Joint Attention for Multi-Agent Coordination and Social Learning
- URL: http://arxiv.org/abs/2104.07750v1
- Date: Thu, 15 Apr 2021 20:14:19 GMT
- Title: Joint Attention for Multi-Agent Coordination and Social Learning
- Authors: Dennis Lee, Natasha Jaques, Chase Kew, Douglas Eck, Dale Schuurmans,
Aleksandra Faust
- Abstract summary: We show that joint attention can be useful as a mechanism for improving multi-agent coordination and social learning.
Joint attention leads to higher performance than a competitive centralized critic baseline across multiple environments.
Taken together, these findings suggest that joint attention may be a useful inductive bias for multi-agent learning.

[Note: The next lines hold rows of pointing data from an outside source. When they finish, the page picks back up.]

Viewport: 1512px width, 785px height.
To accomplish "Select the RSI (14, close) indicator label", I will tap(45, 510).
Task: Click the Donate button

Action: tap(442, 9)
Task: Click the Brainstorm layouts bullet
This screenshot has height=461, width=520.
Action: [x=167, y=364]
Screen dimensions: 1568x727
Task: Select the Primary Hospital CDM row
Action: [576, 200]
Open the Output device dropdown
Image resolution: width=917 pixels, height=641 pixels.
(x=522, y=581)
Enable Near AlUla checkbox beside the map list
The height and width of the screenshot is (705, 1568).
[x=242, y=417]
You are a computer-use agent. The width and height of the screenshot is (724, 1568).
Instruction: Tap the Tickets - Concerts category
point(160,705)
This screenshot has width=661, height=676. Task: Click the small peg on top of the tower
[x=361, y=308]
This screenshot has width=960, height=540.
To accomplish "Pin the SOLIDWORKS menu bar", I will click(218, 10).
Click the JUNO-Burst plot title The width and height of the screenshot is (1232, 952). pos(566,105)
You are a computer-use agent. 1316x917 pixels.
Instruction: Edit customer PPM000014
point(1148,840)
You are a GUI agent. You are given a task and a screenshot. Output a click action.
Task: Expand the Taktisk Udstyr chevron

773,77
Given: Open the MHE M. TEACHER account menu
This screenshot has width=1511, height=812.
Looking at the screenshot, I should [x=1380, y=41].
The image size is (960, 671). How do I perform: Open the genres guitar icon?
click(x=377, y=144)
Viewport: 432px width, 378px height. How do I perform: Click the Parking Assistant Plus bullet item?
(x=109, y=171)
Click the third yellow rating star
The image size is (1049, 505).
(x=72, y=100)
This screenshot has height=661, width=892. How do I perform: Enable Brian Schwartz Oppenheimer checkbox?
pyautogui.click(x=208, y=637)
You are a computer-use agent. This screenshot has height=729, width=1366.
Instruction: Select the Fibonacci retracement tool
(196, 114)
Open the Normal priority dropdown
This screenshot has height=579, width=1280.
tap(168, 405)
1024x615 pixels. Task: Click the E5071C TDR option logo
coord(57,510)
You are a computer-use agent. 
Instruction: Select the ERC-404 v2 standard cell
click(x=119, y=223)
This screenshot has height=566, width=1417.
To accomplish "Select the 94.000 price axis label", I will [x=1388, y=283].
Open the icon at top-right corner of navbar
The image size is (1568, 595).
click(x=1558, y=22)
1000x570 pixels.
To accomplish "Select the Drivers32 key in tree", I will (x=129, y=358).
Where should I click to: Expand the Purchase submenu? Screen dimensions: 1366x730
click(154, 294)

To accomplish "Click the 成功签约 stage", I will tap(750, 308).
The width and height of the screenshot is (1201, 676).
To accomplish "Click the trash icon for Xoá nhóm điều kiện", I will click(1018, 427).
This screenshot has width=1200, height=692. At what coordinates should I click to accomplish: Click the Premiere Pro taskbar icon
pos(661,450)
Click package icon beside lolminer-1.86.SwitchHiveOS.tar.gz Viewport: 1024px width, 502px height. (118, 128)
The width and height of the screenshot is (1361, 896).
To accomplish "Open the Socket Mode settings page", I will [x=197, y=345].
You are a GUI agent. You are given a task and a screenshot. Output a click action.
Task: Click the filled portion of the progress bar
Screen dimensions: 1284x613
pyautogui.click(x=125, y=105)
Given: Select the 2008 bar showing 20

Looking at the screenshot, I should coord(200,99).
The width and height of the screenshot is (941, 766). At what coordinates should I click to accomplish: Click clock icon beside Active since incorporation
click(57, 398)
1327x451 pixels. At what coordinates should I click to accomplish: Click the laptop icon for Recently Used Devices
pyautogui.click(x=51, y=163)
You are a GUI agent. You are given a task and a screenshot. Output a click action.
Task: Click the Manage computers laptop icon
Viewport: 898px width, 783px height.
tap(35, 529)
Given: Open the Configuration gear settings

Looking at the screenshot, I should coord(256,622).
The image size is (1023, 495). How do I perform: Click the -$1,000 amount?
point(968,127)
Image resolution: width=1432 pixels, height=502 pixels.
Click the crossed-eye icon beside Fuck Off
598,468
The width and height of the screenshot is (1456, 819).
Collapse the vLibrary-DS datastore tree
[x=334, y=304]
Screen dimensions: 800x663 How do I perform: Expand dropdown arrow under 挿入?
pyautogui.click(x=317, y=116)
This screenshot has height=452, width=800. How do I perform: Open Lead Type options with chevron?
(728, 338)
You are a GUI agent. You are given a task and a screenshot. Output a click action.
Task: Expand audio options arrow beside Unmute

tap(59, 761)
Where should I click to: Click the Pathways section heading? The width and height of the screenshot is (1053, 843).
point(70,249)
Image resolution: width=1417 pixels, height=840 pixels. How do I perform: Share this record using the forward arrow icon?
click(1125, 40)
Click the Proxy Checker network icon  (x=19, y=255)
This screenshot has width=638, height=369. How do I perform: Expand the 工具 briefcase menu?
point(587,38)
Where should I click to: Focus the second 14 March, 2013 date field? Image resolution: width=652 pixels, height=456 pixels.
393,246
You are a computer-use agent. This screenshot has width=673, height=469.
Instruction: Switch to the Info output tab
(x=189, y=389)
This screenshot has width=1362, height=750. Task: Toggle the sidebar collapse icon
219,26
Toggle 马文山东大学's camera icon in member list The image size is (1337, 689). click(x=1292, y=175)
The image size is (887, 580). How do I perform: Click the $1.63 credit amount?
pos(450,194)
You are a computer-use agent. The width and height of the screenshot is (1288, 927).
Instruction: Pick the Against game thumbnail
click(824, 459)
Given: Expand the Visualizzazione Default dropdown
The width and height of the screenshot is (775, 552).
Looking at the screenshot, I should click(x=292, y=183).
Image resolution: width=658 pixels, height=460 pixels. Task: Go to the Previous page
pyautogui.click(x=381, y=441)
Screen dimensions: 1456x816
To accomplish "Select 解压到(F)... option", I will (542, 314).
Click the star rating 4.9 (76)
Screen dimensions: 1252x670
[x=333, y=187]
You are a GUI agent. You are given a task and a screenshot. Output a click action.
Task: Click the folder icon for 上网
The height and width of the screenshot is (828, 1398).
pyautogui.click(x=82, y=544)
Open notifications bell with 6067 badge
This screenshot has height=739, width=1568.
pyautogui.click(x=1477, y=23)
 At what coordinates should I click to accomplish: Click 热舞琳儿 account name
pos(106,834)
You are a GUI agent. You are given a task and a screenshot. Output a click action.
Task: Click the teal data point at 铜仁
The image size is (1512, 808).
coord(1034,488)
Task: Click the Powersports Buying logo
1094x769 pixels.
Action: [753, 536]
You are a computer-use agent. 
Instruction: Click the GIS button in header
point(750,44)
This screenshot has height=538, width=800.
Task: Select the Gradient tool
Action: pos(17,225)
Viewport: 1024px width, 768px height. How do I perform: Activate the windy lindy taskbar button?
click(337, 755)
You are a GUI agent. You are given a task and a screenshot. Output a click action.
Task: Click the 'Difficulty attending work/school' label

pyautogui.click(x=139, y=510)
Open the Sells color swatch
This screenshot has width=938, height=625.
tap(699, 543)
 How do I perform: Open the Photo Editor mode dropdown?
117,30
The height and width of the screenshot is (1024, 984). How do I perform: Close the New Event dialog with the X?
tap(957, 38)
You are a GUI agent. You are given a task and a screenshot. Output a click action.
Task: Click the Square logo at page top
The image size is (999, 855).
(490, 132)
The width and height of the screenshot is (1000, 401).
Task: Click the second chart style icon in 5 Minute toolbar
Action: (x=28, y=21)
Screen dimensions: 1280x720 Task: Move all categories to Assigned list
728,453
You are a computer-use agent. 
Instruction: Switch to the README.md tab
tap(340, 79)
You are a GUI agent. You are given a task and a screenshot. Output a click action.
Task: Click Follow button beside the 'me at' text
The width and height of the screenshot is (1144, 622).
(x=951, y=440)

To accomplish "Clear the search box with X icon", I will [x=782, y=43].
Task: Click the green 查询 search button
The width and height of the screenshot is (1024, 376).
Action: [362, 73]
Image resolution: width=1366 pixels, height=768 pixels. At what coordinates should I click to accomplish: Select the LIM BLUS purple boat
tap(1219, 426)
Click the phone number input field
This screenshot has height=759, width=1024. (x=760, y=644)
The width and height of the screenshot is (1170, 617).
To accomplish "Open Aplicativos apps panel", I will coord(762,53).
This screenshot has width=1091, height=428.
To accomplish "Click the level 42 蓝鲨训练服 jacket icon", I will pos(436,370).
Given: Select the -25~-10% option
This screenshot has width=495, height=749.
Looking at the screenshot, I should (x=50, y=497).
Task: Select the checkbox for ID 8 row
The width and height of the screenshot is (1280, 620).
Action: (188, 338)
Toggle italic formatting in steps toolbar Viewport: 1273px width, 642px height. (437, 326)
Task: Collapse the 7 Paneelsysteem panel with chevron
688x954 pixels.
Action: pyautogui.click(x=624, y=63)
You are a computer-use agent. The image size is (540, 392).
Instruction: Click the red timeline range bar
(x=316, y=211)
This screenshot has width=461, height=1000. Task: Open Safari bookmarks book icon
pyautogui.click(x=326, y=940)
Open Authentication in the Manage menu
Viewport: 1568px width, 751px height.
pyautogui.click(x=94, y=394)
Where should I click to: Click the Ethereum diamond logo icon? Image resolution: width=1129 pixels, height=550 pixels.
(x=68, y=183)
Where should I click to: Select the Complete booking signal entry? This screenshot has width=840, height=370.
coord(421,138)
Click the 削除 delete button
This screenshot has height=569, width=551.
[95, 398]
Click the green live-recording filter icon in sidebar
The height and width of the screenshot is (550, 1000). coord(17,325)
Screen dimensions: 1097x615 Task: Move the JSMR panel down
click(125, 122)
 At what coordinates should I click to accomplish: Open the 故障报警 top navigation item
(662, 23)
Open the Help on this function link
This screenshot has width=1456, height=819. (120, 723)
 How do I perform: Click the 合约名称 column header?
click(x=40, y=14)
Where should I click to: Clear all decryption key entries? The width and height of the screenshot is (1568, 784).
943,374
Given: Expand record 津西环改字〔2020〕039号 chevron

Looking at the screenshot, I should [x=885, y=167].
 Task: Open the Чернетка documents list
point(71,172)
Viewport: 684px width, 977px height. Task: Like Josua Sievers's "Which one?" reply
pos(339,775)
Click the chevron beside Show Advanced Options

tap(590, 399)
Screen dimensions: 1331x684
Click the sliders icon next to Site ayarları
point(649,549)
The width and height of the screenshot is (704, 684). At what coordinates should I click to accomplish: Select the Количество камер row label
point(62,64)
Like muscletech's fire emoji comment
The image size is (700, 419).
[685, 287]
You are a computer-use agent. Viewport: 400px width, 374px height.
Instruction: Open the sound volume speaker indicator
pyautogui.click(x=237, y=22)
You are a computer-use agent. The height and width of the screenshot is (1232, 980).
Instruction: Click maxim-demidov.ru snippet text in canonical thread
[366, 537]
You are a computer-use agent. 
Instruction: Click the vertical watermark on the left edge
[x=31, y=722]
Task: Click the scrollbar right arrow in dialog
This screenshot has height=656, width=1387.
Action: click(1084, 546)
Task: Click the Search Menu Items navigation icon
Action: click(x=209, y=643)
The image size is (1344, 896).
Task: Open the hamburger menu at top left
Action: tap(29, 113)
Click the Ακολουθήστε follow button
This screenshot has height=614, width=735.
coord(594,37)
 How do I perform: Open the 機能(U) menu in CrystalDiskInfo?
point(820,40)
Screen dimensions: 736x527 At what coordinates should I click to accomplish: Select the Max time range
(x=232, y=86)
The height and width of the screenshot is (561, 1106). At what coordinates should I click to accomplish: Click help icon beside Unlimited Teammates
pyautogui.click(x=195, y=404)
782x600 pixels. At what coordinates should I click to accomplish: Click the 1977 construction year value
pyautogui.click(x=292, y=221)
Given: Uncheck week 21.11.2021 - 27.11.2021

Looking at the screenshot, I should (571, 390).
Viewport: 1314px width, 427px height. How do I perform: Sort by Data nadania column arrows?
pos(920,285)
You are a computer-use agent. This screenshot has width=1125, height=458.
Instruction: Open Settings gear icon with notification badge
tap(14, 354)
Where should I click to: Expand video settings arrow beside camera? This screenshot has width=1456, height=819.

- Score: 108.31232213078597
- License: http://creativecommons.org/licenses/by/4.0/
- Abstract: Joint attention - the ability to purposefully coordinate attention with
another agent, and mutually attend to the same thing -- is a critical component
of human social cognition. In this paper, we ask whether joint attention can be
useful as a mechanism for improving multi-agent coordination and social
learning. We first develop deep reinforcement learning (RL) agents with a
recurrent visual attention architecture. We then train agents to minimize the
difference between the attention weights that they apply to the environment at
each timestep, and the attention of other agents. Our results show that this
joint attention incentive improves agents' ability to solve difficult
coordination tasks, by reducing the exponential cost of exploring the joint
multi-agent action space. Joint attention leads to higher performance than a
competitive centralized critic baseline across multiple environments. Further,
we show that joint attention enhances agents' ability to learn from experts
present in their environment, even when completing hard exploration tasks that
do not require coordination. Taken together, these findings suggest that joint
attention may be a useful inductive bias for multi-agent learning.